(RECORDS)
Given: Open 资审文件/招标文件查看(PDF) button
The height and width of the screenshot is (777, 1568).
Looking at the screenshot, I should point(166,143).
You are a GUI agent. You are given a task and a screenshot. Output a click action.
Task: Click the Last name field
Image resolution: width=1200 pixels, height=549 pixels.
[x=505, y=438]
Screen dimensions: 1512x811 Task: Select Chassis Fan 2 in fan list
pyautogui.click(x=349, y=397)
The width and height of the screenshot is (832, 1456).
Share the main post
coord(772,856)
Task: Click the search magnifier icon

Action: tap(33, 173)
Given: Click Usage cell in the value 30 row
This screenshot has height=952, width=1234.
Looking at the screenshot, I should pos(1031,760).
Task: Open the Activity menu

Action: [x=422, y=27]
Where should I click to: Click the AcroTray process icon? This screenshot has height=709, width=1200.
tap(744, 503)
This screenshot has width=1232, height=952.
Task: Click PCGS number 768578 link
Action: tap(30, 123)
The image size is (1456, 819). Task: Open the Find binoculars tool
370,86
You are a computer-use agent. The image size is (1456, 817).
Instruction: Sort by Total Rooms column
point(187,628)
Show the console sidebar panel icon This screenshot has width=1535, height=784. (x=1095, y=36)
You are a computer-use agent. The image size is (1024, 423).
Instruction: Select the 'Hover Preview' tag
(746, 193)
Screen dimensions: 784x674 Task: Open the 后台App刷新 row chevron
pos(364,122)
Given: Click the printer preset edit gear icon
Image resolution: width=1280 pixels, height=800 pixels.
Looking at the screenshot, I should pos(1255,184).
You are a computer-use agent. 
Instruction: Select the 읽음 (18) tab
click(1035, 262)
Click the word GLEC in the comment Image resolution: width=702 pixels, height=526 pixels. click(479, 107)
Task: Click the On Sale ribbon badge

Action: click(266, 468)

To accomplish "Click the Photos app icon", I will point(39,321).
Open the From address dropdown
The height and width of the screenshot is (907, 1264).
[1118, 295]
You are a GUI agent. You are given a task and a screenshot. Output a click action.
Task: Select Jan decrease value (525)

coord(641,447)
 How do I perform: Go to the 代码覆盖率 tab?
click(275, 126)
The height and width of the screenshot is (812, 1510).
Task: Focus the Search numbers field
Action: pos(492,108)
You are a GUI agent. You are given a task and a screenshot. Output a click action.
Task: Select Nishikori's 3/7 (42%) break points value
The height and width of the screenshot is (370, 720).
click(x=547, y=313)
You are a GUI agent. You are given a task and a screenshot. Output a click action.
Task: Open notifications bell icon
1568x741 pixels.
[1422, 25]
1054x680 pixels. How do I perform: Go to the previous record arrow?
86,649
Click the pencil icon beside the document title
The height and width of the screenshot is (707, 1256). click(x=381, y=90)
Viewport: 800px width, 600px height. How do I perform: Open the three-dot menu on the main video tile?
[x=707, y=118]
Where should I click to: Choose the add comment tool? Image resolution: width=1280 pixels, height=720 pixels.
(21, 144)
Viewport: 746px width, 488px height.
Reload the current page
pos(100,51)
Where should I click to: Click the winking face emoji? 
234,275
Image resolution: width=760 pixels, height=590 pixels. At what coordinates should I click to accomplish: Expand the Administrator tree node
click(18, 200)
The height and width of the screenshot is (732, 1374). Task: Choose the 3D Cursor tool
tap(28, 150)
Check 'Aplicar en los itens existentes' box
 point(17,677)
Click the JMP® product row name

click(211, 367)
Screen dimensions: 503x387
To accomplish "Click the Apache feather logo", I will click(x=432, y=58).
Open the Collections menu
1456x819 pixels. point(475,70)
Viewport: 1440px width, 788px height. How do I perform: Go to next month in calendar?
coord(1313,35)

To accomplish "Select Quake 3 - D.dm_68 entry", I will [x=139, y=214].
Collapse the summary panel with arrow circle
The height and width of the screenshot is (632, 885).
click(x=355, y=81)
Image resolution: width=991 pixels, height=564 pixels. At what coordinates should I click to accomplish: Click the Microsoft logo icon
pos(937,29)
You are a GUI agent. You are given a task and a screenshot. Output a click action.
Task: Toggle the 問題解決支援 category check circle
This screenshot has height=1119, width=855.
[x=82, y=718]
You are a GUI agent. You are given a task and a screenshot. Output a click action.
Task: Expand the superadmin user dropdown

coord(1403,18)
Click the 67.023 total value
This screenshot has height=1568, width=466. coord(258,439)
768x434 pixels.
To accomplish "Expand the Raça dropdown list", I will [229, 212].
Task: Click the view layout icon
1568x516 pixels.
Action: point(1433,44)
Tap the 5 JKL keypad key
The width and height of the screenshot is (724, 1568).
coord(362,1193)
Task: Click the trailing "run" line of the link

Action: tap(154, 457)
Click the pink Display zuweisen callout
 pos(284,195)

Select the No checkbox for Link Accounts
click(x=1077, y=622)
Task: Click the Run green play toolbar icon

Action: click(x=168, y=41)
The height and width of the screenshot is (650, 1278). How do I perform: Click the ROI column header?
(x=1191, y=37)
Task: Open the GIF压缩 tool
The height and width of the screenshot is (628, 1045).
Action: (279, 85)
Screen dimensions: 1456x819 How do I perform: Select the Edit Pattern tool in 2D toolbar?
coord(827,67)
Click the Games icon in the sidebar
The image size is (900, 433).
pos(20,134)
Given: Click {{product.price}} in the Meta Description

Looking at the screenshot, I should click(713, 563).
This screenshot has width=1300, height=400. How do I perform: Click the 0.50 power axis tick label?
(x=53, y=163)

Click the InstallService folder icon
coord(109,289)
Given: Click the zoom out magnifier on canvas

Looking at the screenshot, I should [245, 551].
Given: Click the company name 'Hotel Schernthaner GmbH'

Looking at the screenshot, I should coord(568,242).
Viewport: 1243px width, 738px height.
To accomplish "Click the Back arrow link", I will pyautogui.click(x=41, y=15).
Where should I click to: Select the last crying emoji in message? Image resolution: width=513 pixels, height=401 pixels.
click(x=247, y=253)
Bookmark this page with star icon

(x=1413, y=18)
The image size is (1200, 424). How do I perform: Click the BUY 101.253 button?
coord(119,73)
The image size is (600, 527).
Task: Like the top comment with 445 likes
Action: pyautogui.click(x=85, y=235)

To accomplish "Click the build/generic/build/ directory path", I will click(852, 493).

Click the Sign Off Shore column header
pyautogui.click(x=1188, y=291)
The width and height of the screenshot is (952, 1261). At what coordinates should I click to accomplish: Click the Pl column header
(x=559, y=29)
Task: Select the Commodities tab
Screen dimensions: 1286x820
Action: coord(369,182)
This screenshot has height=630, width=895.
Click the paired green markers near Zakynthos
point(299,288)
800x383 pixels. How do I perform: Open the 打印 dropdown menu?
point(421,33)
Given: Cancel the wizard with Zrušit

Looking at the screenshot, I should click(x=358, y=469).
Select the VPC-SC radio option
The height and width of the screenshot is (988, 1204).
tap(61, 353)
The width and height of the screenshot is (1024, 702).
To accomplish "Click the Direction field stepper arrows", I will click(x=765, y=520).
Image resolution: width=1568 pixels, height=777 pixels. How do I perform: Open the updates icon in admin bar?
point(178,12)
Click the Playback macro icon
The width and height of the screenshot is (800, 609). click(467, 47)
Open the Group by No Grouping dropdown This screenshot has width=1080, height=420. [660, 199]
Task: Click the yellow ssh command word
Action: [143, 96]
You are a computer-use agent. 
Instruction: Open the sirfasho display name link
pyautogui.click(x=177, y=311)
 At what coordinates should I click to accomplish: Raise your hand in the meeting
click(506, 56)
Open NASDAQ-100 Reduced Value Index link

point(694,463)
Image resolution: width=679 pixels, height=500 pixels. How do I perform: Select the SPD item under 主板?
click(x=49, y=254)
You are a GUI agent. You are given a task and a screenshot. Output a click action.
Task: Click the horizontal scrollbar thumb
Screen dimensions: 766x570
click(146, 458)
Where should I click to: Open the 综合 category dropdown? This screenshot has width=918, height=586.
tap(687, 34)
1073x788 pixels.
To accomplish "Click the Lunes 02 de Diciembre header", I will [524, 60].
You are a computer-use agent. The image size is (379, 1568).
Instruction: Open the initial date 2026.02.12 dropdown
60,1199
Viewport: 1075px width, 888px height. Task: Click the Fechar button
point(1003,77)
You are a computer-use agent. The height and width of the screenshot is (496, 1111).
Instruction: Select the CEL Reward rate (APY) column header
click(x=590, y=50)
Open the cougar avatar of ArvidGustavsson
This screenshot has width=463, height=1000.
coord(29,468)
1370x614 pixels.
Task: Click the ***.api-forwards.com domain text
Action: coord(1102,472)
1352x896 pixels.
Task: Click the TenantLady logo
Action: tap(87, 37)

(EXERCISE REQUIREMENTS) Locate each line in the items above that contains the string "computer" and copy those lines. Case counts.

(RESPONSE FOR THIS EXERCISE)
You are a computer-use agent. The image size is (1456, 817).
You are a computer-use agent. The image size is (1024, 423).
You are a computer-use agent. 
You are a computer-use agent. 
You are a computer-use agent. The image size is (379, 1568).
You are a computer-use agent. The height and width of the screenshot is (496, 1111).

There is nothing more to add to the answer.